On est 1859, et Napoléon III, alors Empereur des Français, décide d’apporter son aide au Piémont-Sardaigne dans sa lutte pour l’unification de l’Italie. Pour cela, il faut déjà chasser les Autrichiens de la Lombardie, pour ouvrir la voie vers Rome.
Les armées franco-sardes vont donc être rapidement acheminées par chemin de fer (une première dans l’histoire), surprenant leur ennemi, qui subit une première défaite à Magenta. Mais à Solférino, la surprise ne tient plus.

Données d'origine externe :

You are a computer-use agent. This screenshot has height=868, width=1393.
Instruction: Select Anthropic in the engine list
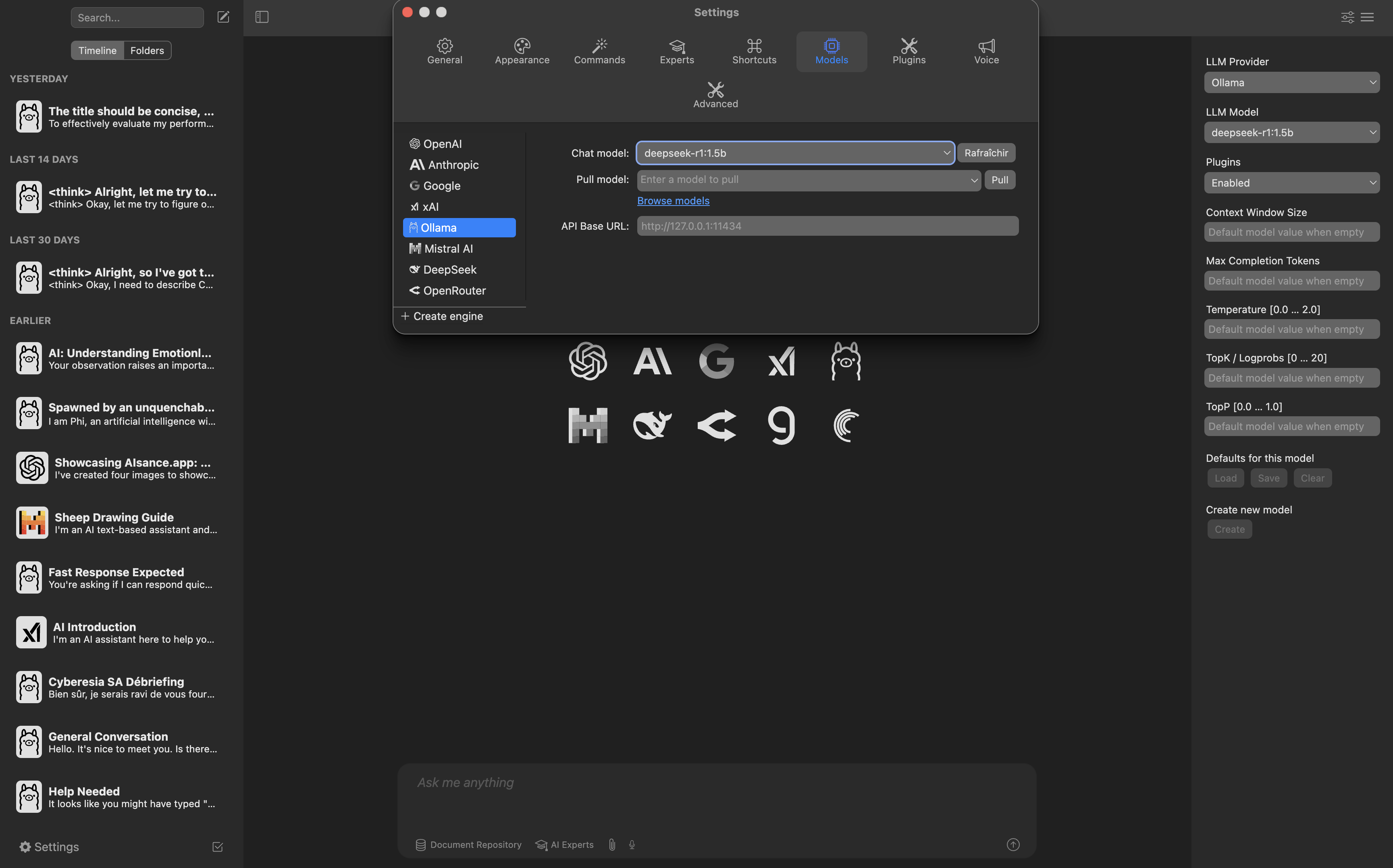[453, 165]
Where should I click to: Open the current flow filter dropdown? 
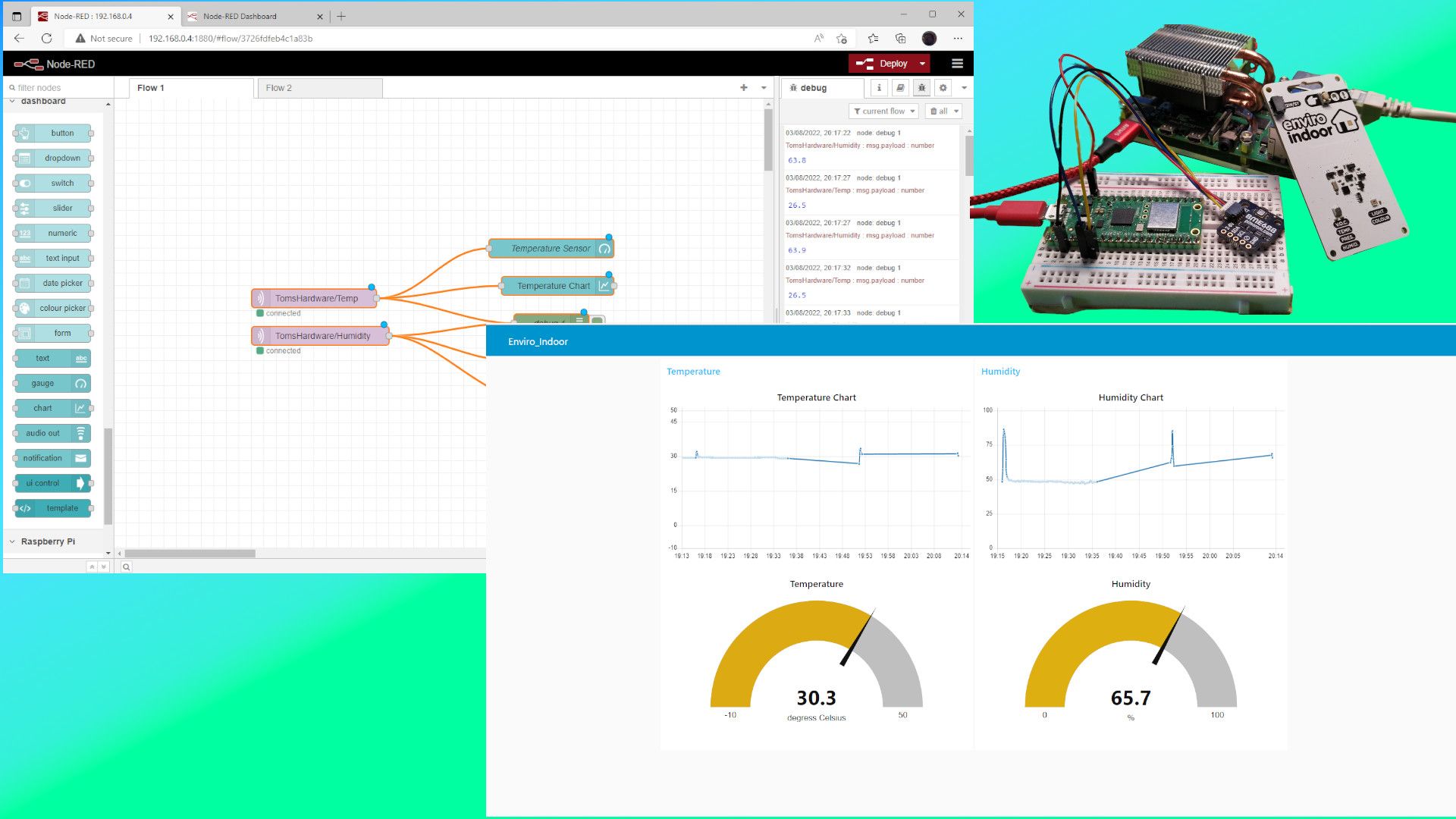point(883,111)
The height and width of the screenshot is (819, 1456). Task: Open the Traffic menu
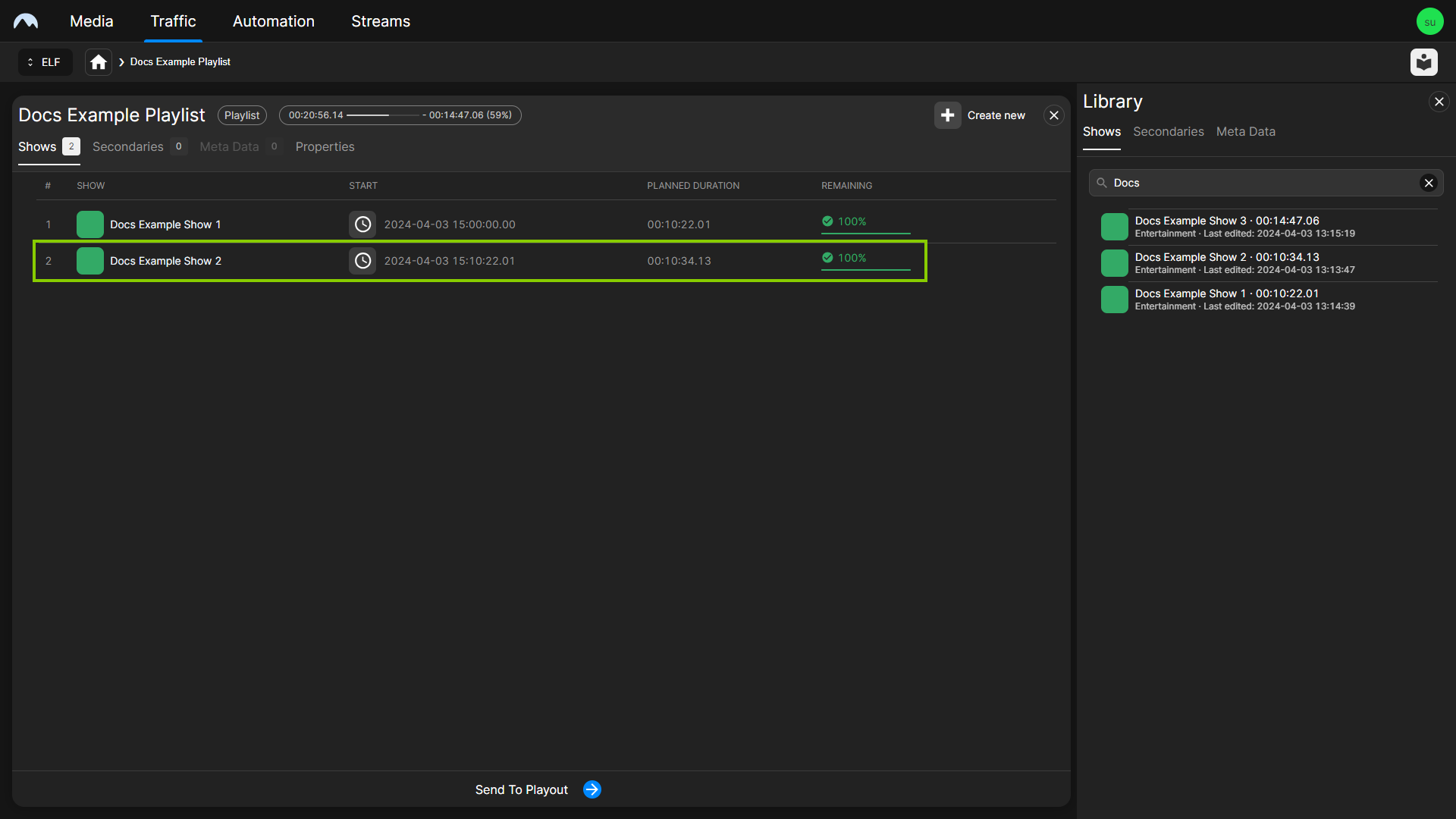(x=173, y=21)
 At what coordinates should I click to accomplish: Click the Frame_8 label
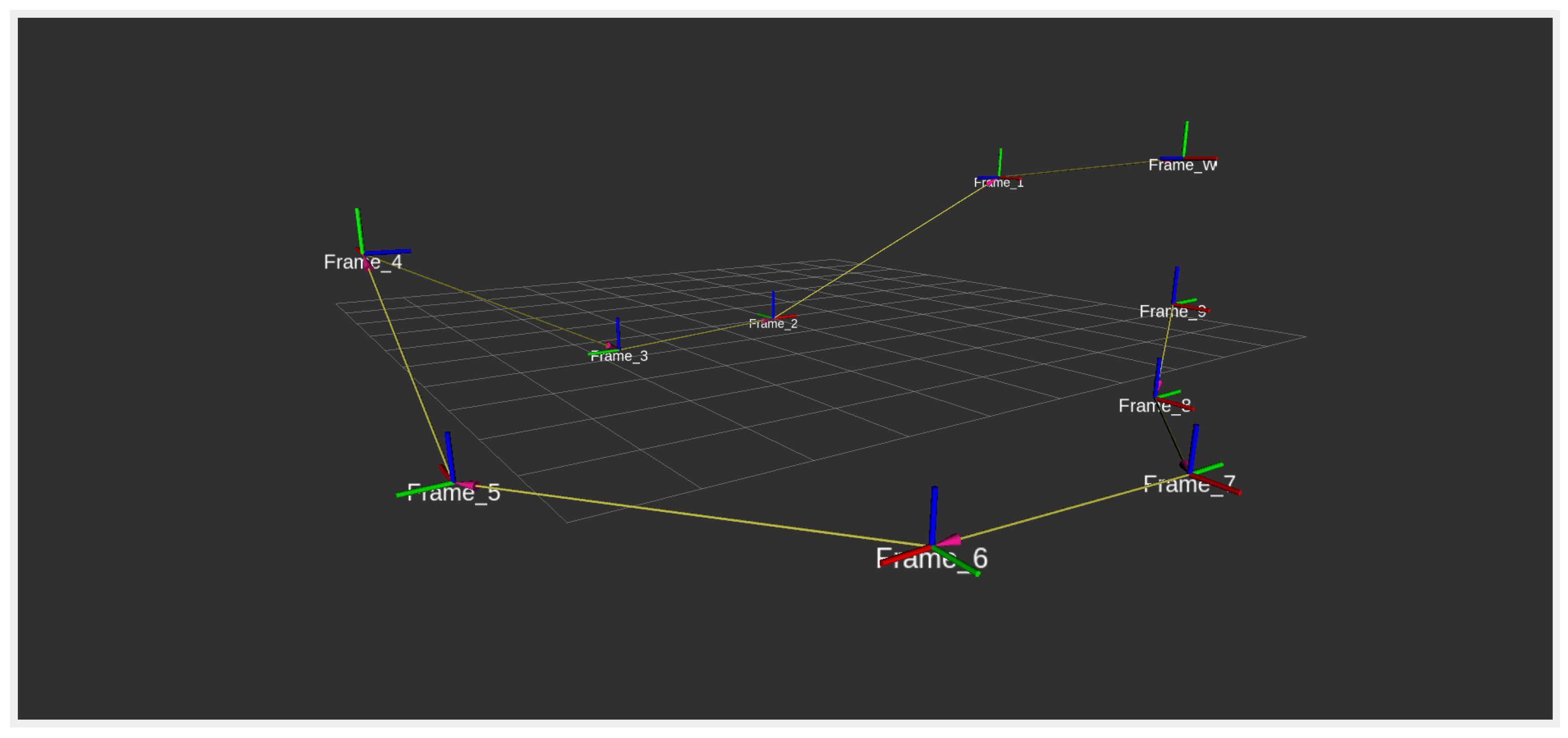point(1154,406)
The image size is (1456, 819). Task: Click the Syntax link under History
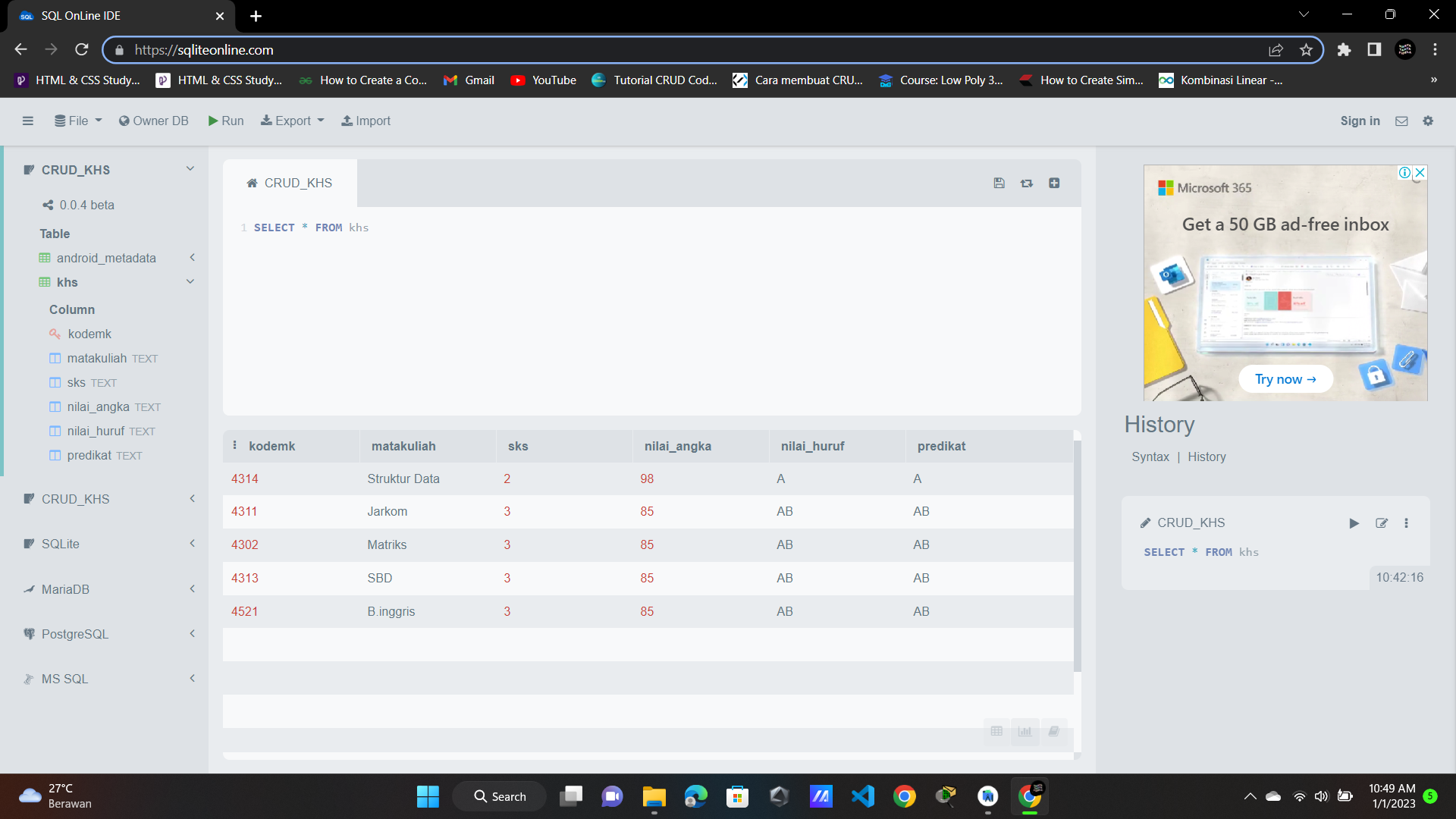tap(1150, 457)
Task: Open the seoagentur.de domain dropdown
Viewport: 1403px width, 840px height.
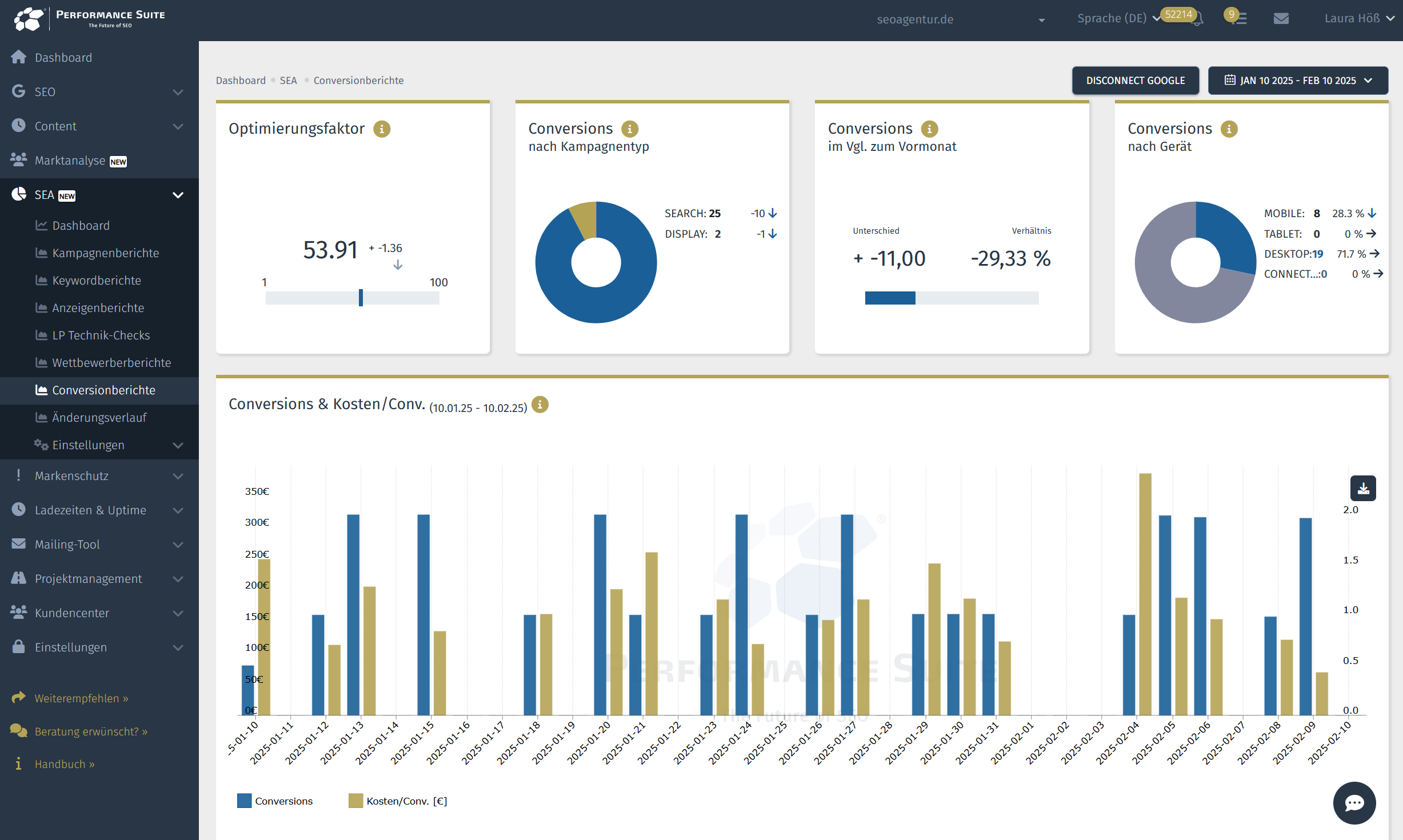Action: [x=960, y=19]
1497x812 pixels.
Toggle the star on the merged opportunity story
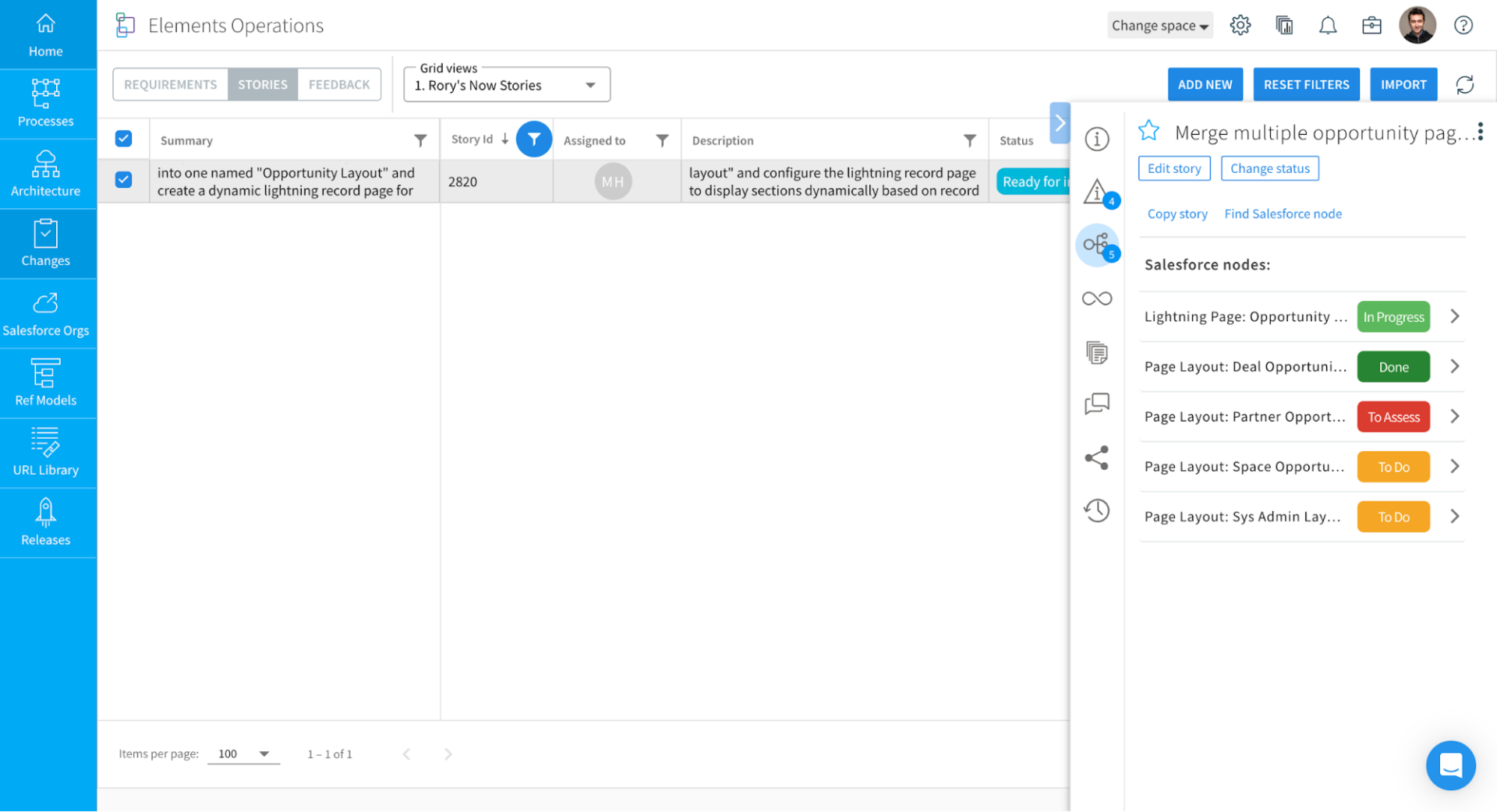coord(1148,131)
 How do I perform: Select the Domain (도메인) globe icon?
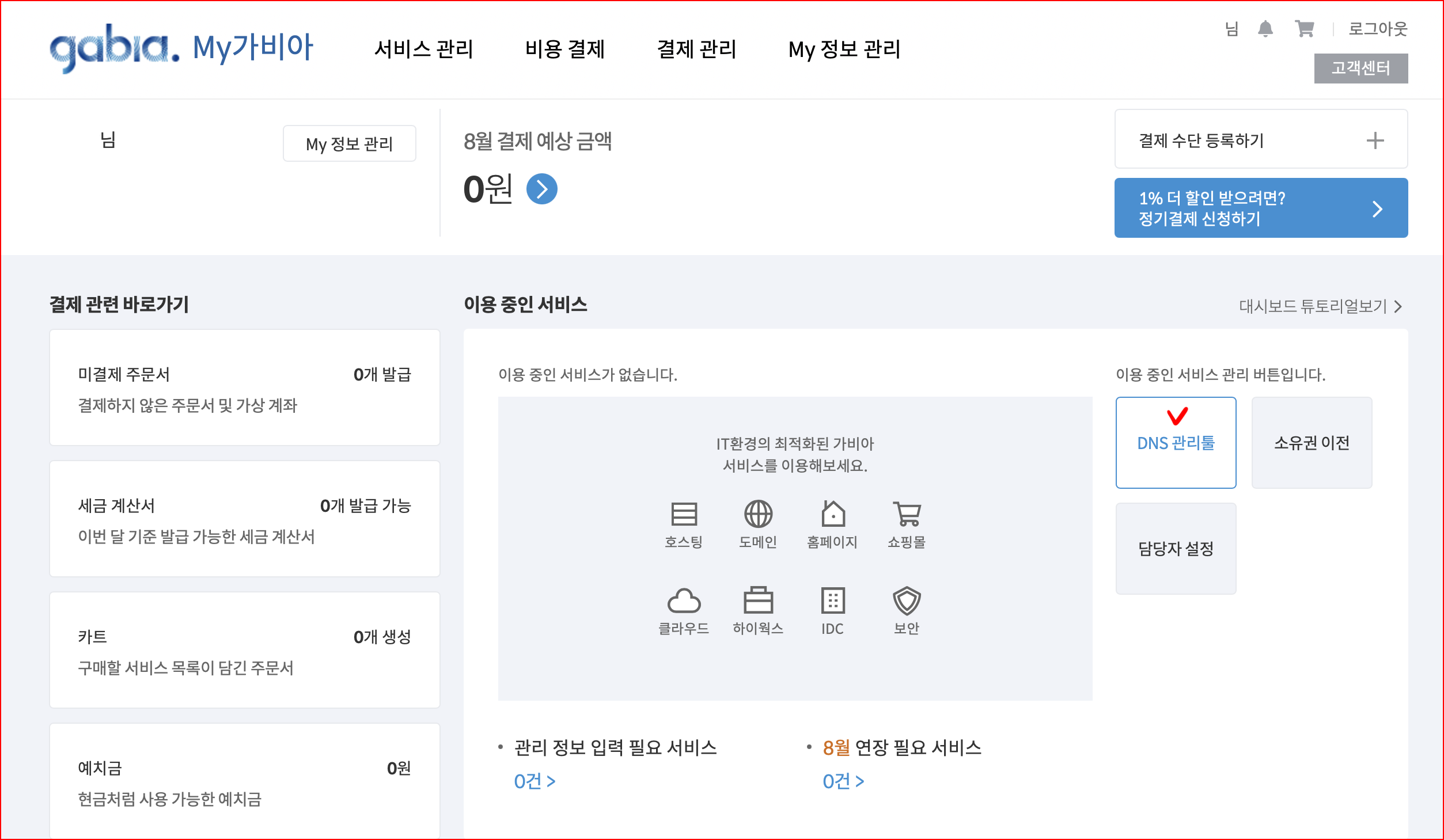pyautogui.click(x=758, y=514)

De chaque côté, de gigantesques masses d’hommes (350 000 en tout) sont concentrés sur une série de reliefs sous la chaleur suffocante du mois de juin. Pas de savantes manœuvres, ni de ruse, on se rentre dedans sans le moindre génie, espérant faire la différence par le choc et le feu. Une boucherie qui va durer deux jours entiers avant que les Autrichiens ne cèdent finalement sous les coups de boutoirs répétés, et surtout le meilleur armement des Français. Près de 40 000 soldats gisent sur le terrain, avec aucun service de secours disponible puisqu’il n’a fallu prendre que l’essentiel lors de l’acheminement en train. Cette scène d’apocalypse va marquer le Suisse Henri Dunant, au point qu’il en fondera la Croix Rouge, un organisme indépendant qui portera secours aux blessés dans ce genre de situation.